The investment banking recruitment process
So, you want to work in banking. Better start applying when you finish with university, right?
Wrong. Investment banks are some of the most competitive work environments in the world, and you’re going to have much more of an uphill struggle getting in than you did going to university. We’re not exaggerating either – Harvard’s acceptance rate is around 3.2%, Oxford’s is around 14%, and Goldman’s Sachs’ is around 1.5%.
If you want to get into banking, you need to start early. The earlier the better. Even earlier than that.
Okay, not that early.
1. Your first year at university
Once you’ve arrived at your university of choice (and ideally your favourite bank’s choice too), it’s time to start laying the groundwork.
Banks run “events” for first years that are variously called insight days or campus days or webinars depending on if they’re in person or involve food or are online (respectively). You’re going to want to attend these, network, and ideally decide if investment banking is for you.
In Europe, banks often run “spring weeks” during Easter. These are specifically for first year university students and can lead directly to a summer internship in your second year. Our research suggests that 25% of the places on some banks' summer internship programs are assigned to people who were previously 'spring interns'.
“Applying for the spring weeks puts pressure on you in your first year, but makes life a lot easier after that,” one student told us. "The spring internships give candidates the opportunity to secure summer internships earlier and be better informed about where their skillsets and interests might best fit," a JPMorgan spokesperson said.
While insight days and 'orientation events' are run throughout the year, you will normally need to apply for a spring week by January or December, so keep a look out for deadlines on banks' websites.
Even if you choose not to attend student events in your first year for whatever reason, it’s still a good idea to research banks and generally prepare for second year applications.
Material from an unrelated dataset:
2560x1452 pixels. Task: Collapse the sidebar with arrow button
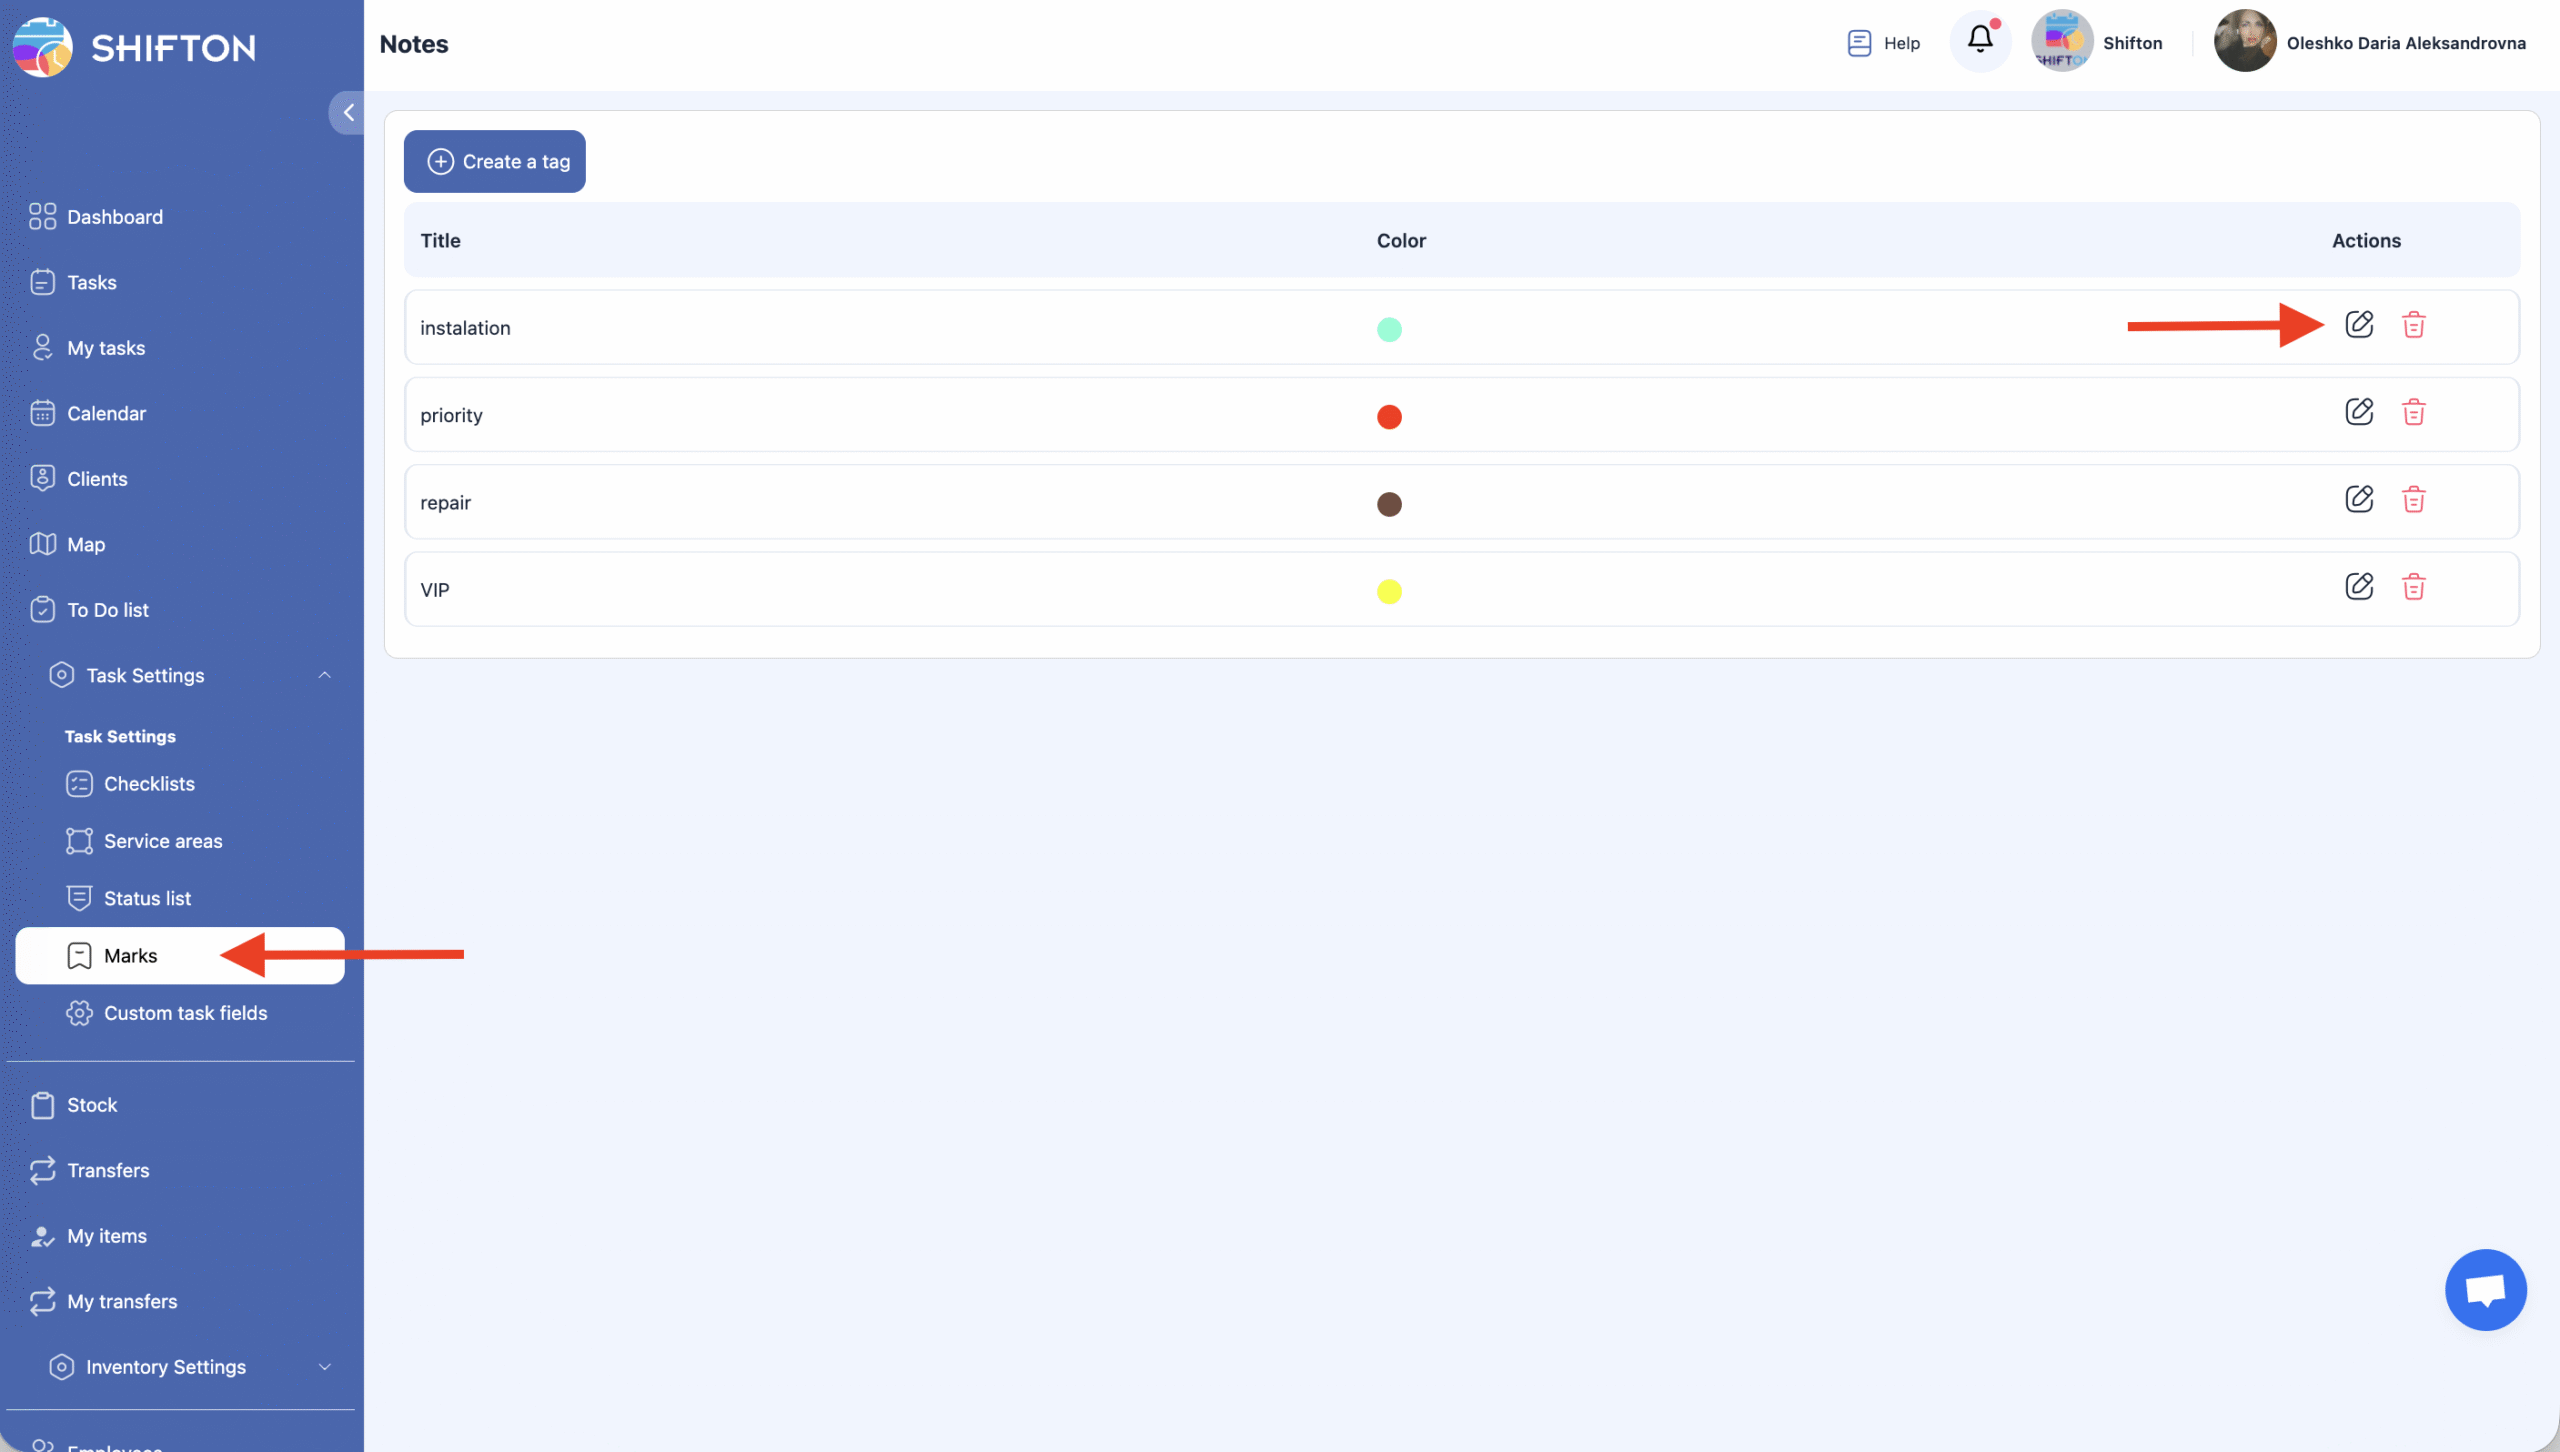click(347, 113)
Our graduate guide can give you help you decide what banks, sectors, and role you want to apply for.
2. Your second year at university
Your second year is when things really start happening.
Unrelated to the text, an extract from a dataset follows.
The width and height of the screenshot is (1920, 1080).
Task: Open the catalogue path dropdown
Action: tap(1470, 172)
Once you know what you want to, you can devote the first term of your second year to applying for summer internships (aka summer analyst programs) at different banks in the sector. It's this second-year summer internship that's crucial to landing an investment banking job when you graduate says John Craven, former Merrill Lynch and SocGen Director and present chair of the Social Mobility Commission.
Application deadlines for summer analyst programs are typically in late December. In EMEA (Europe, the Middle East, and Africa), for example, Goldman Sachs requires that students apply for its summer analyst program by November 30th. "We encourage candidates to apply as early as possible in the season because we recruit on a rolling basis," the J.P. Morgan spokesperson said.
Getting onto a summer analyst program is not easy. Banks are incredibly fussy about who they hire for summer internships. If you want to get one, you'll need to go through the process below.
i. Fill in the application form
The recruitment process varies somewhat from bank to bank. Although most use an application form some, such as Goldman Sachs, prefer a traditional CV/resume and cover letter combination.
The application form is the crucial filtering mechanism in a banks' application process. This is where most of the unsuccessful candidates are stripped away. To succeed, you'll need excellent academics. In the UK, this means around 216 UCAS points (the equivalent to around 3 A*s and an A), plus a degree class of 2.1 or above (ideally from a top university).
You’ll also need strong extracurriculars. Academic studies suggest that banks like to hire students whose extracurricular activities resonate with the bankers interviewing them: skiing, scuba diving, and tennis all count highly (especially if you were a team leader at university). So does volunteering.
ii. Complete the pre-interview tests
Assuming your application checks out, you’ll have some tests before the actual interview. Although banks have historically been big on psychometric tests, these have been falling somewhat out of favour recently (although not entirely).
What you’re very likely to come across is a HireVue interview. We did a pretty good roundup of what they involve here, but in a nutshell, they’re fancy personality tests that rank applicants based on how compatible they are with firm culture (as well as their ability to answer BuzzFeed quiz-level questions).
iii. The actual interview
Assuming you did well and convinced the AI that counts how many of your nose hairs are visible and compares it to the average number at the bank, you’ll get a call for an interview in person.
At J.P. Morgan in EMEA, this means an assessment center - at Goldman Sachs, it means endless "structured interviews". As one ex-Goldman recruiter said to us, the firm “is all about round after round of face-to-face interviews – there’s a big emphasis on character and being the sort of interesting person they want to work with.”
You can find interview questions galore on our website – from the 4 most common to our full list of 131.
Banks don’t require you to join any religion to work for them, but if you want a job, you’re going to want to receive an offer after your internship – also known as “converting” it.
We go into more detail here, but the gist of converting the internship is to be hard working, reliable, and sociable. It’s not an exact science, but you should have a decent shot if you’ve come this far - it’s around 50-75% of internships that become offers.
3. Your third year at university
If you’ve already got your offer, congratulations, pass go and collect $200.
If you didn’t, well, back to steps i-iv for you. If you already had an internship but failed to convert it, don’t get your hopes up – it can be a scarlet letter to have interned with a bank without converting. It makes sense – “why would I take you when my rivals wouldn’t?”